All the videos I've found were assuming I've had removed my derailleur and fitting it back, so no proper explanation as to how to actually pretension the wire or in which position to start all the adjustments, so I was kind of left to guess what goes first...
Maybe someone could guide me on what to do first and what after that and so on(I will look on youtub how, just need to know in what order)?
- Front derailleur (SLX m675) causing troubles during shifting from 24 to 38.
It is setup as per sticker 2mm above biggest cog. However the cage inside has shape which helps moving chain from inboard (small cog) to outboard (big cog). So this inside shape is actually pushing the chain against the big cog, rather than to push it on top of it. SHould I try and lift the derailleur higher? From the looks of it it seems I would need to move it like 3 mm higher, which will make gap beteen the cog and the cage to be 5 mm. Can it be the case what the chain is not good (KMC X10)? SLX derailleur just can't work with Deore crankset? SLX derailleur just cant' work with 24-38 crankset?

Kind regards for your input.
 

The Duckmeister

Has a juicy midrange
Rear derailleur:

First, make sure it's mounted correctly. The little link bracket at the top of the derailleur (weirdly referred to by Shimano as the Bracket Axle Unit) needs to sit roughly horizontal behind the frame's hanger. Make sure the stopper knob is properly located against the step in the hanger.

Second, with the cable detached, adjust the High limit screw (marked with an H next to it) so the centre of the top jockey wheel teeth align with the outer face of the 11T sprocket teeth. With the high limit set, push the derailleur across by hand and adjust the Low limit screw to centre the top jockey wheel below the large sprocket.

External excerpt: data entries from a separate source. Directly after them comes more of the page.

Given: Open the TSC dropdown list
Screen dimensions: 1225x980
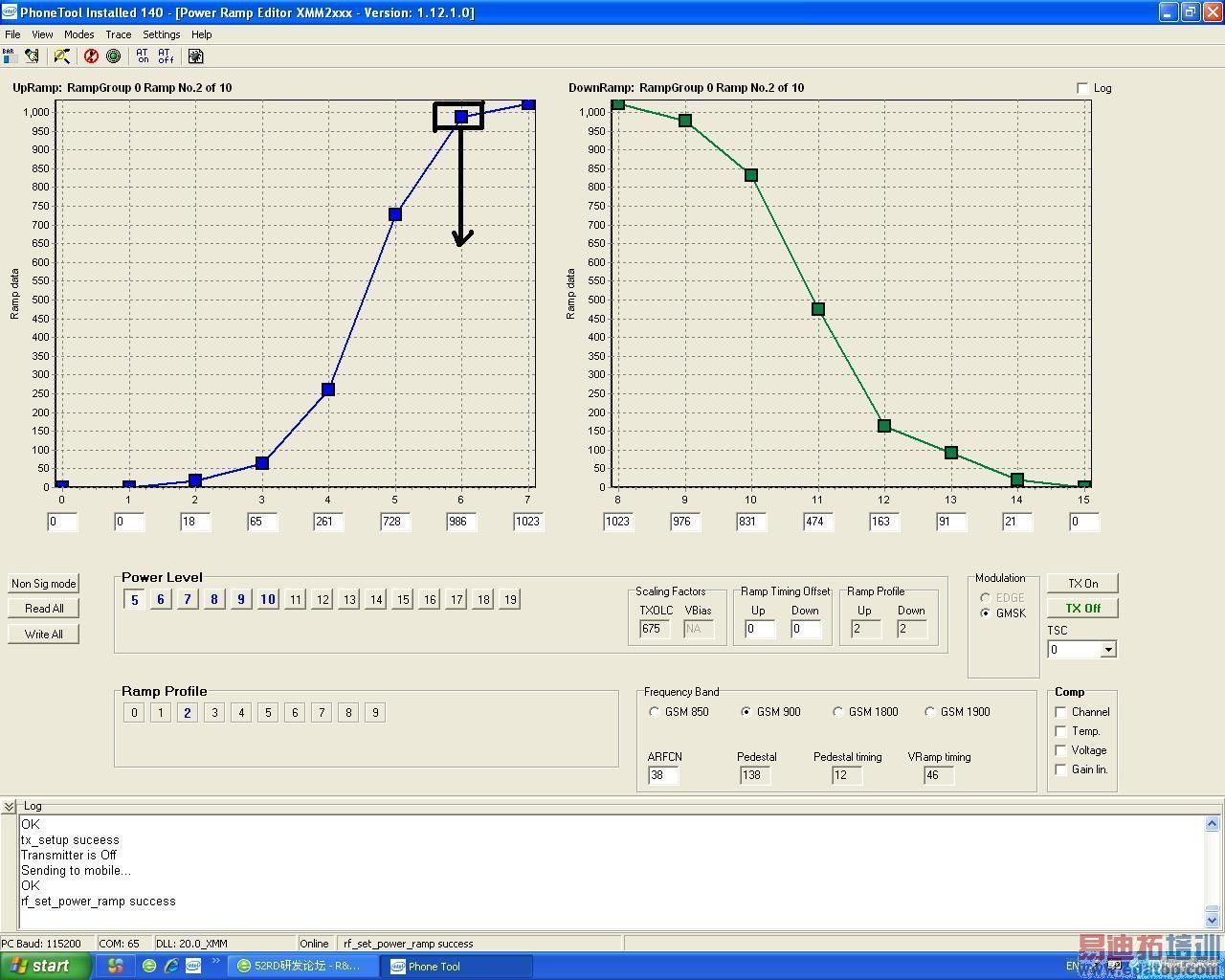Looking at the screenshot, I should click(1107, 650).
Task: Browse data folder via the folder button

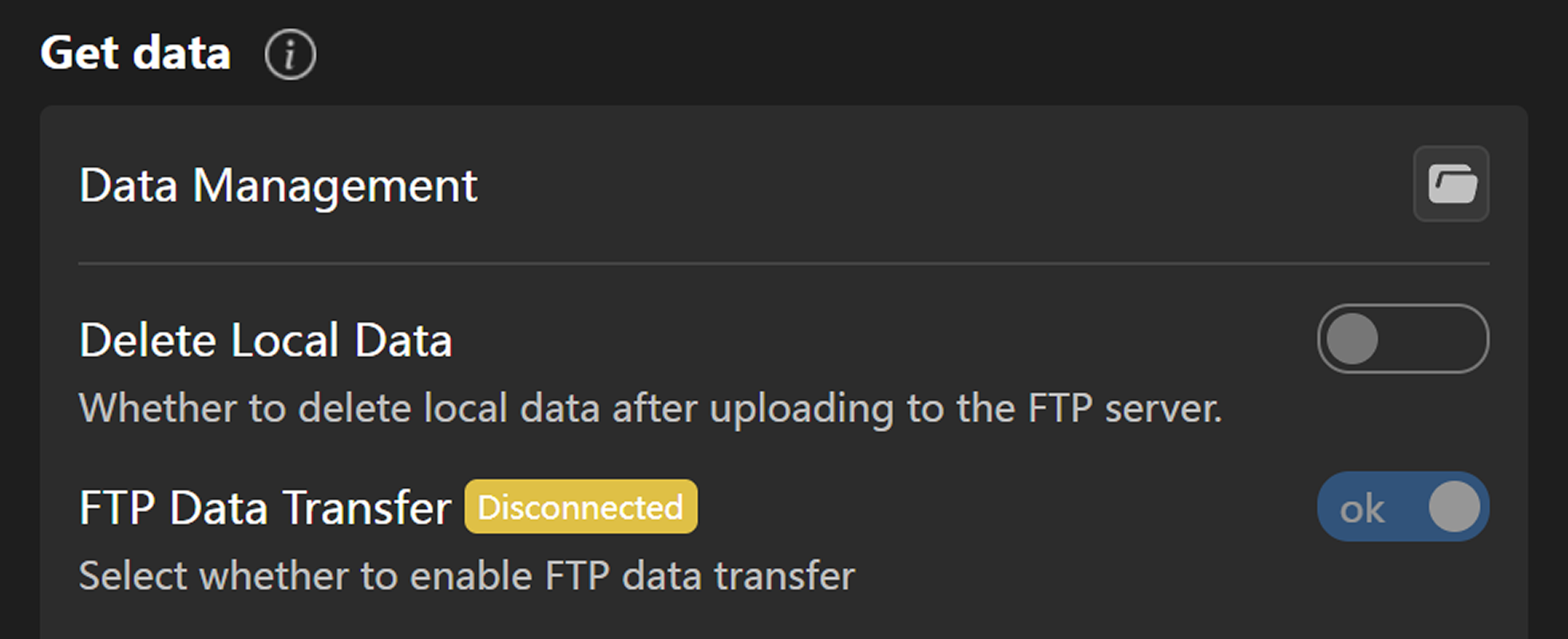Action: coord(1451,184)
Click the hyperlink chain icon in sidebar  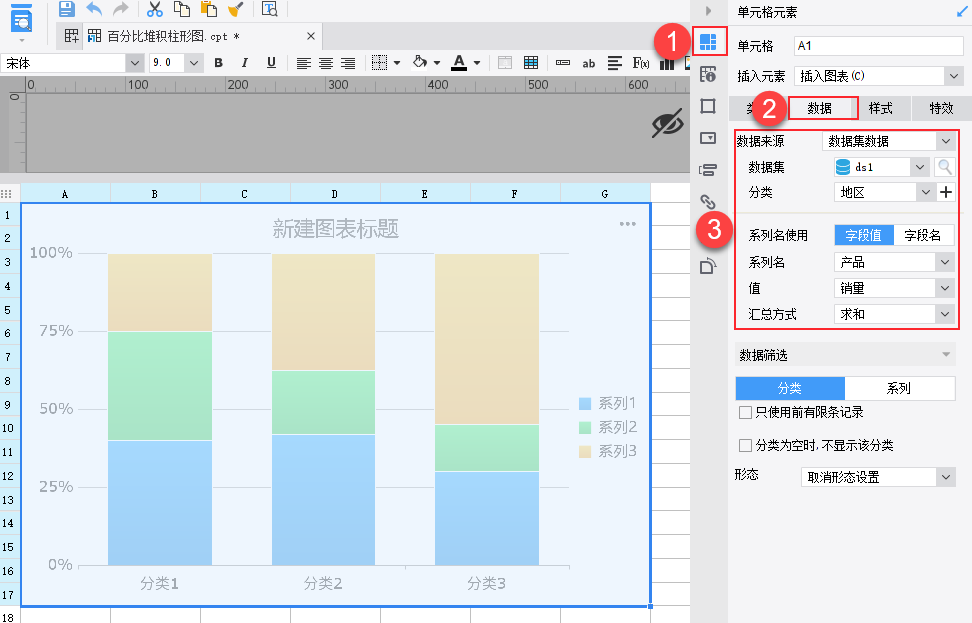708,202
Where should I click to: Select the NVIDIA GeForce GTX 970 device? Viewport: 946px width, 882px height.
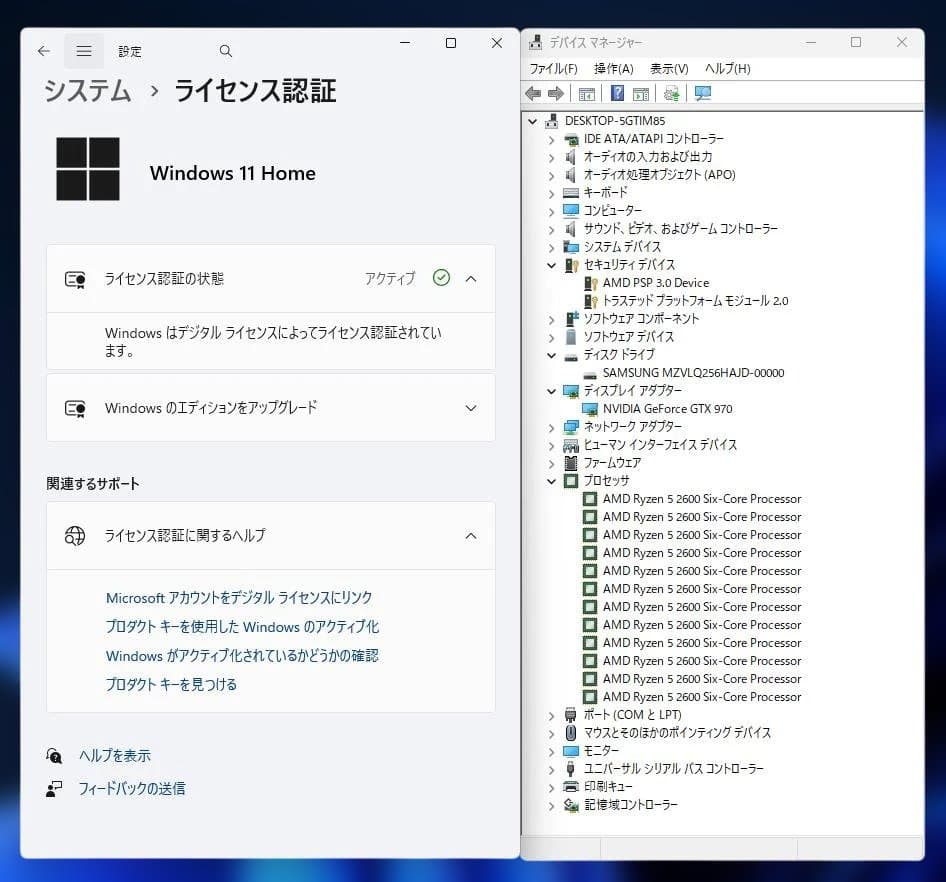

While in the low (big) gear, use the B-tension screw (the third adjustment on the back of the derailleur) to adjust the vertical clearance between the large sprocket and the top jockey wheel; aim for around 5mm.

Drop the derailleur back to high gear, wind the adjuster on the shifter out a few turns so you have some room to slacken the cable if necesary, and connect the cable to the derailleur, making sure it's guided along the correct side of the bolt - there's a little groove in the derailleur body to locate the cable in. Pull the cable firm but not super tight and snug down the clamp bolt. Run through & fine tune the gears.

Front Derailleur:

Use the guide sticker to set the vertical clearance, as you have done, to 2mm MAX above the tallest teeth (there are lower-profile teeth at the shifting points around the ring), and align the cage parallel to the rings.

Shift the rear to low gear (the big sprocket), and the front on the small ring, and use the Low limit screw (inboard if it's a high clamp, outboard if it's a low-clamp) to set the front derailleur so there's no more than 1mm gap between the inboard face of the chain and the inner plate of the derailleur cage. As with the rear, wind the adjuster on the shifter out a few turns, then connect the cable, this time leaving just a little bit of slack.

Shift the rear to top (the little one) gear and the front to the big ring. Use the High limit screw to set the derailleur with, like the Low limit, no more than 1mm clearance between the side of the chain and the outer plate of the cage. At this point you may need to manually push the derailleur to set the limit. If the cable allows the derailleur to drop away from the limit and drag on the chain, wind up the tension to pull the derailleur against the limit stop. Try a few shifts; if the derailleur feels like it's hitting the limit before the shifter has clicked properly into place, drop a bit of cable tension.